Source records
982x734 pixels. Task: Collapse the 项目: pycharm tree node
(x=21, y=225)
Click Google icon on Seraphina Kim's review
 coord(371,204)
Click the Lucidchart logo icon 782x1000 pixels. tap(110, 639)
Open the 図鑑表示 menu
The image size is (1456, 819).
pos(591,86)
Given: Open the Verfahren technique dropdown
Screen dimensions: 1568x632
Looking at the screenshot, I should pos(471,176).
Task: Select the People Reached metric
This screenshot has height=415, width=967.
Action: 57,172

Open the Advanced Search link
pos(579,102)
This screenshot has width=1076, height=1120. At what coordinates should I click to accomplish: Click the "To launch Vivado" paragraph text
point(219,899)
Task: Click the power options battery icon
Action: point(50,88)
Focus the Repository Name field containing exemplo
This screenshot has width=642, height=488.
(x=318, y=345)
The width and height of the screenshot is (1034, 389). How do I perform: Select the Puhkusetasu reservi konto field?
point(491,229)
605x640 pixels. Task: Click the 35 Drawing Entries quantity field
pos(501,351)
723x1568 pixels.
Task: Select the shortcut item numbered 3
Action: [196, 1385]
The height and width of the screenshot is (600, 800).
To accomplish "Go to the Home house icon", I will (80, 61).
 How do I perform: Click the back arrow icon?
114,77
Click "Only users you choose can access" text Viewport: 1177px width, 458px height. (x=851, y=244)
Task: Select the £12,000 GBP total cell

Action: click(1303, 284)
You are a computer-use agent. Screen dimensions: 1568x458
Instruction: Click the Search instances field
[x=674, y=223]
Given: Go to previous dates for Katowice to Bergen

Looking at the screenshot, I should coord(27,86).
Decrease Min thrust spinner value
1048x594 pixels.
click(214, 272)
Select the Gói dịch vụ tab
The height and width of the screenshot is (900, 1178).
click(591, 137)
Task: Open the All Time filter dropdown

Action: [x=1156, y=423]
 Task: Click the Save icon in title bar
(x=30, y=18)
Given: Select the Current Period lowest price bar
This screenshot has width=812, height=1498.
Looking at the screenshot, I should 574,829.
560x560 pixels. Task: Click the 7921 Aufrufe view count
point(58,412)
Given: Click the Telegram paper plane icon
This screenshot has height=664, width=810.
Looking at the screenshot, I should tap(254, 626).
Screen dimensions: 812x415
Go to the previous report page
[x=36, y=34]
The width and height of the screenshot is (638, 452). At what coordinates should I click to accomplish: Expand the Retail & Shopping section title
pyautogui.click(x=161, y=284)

- _WHAT TO WORK ON_:
Could you output exactly the lines from the one containing "Screen dimensions: 812x415" to the end of the entries above, both included, and no others?

- _WRITTEN ANSWER_:
Screen dimensions: 812x415
Go to the previous report page
[x=36, y=34]
The width and height of the screenshot is (638, 452). At what coordinates should I click to accomplish: Expand the Retail & Shopping section title
pyautogui.click(x=161, y=284)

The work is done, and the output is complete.